Regionale Strukturförderung für Gesamteuropa erhalten

Portrait Westphal

Dienstag, 28. September 2010

Bei den anstehenden Verhandlungen zur zukünftigen Kohäsionspolitik will der Ausschuss für Regionalpolitik im Europäischen Parlament mit einer Stimme sprechen. Deshalb haben die EU-Regionalpolitiker am Dienstag in Brüssel ein gemeinsames Positionspapier für die Kohäsionspolitik nach 2013 auf den Weg gebracht.

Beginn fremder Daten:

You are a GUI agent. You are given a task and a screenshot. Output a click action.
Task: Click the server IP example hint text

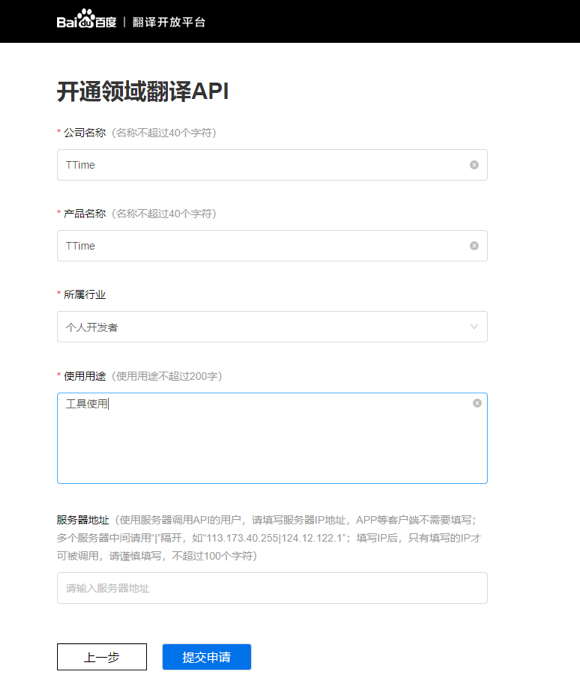269,538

Ohne eine einzige Gegenstimme wurde die Stellungnahme angenommen.

MdEP Kerstin Westphal, Mitglied im Regionalausschuss, zeigte sich mit dem Ergebnis sehr zufrieden: "Damit haben wir in den anstehenden Verhandlungen mit der EU-Kommission eine starke und geschlossene Position. Wir erwarten, dass man unseren Standpunkt respektiert!"

In dem von allen Fraktionen mitgetragenen Papier sprechen sich die Europaabgeordneten insbesondere dafür aus, weiterhin alle Regionen der EU zu fördern, keine Renationalisierung der Politik zuzulassen und für Regionen, die zukünftig in eine andere Förderkategorie eingestuft werden, geeignete Übergangslösungen zu finden. Dazu Kerstin Westphal: "Diese Eckpfeiler sind von besonderer Wichtigkeit für die EU-Kohäsionspolitik. So gehen wir gezielt Herausforderungen an, wie wir sie beispielsweise in Ostdeutschland finden."

Hintergrund der Stellungnahme ist der im November erscheinende fünfte Kohäsionsbericht der Europäischen Kommission, in dem sie ihre Prioritäten für die zukünftige Kohäsionspolitik veröffentlichen wird. "Wir fordern die Kommission dazu auf, bei der Abfassung des Berichts unsere Position zu berücksichtigen", so Kerstin Westphal. "Für die kommenden Diskussionen stehen wir als Ausschuss jetzt geschlossen da!"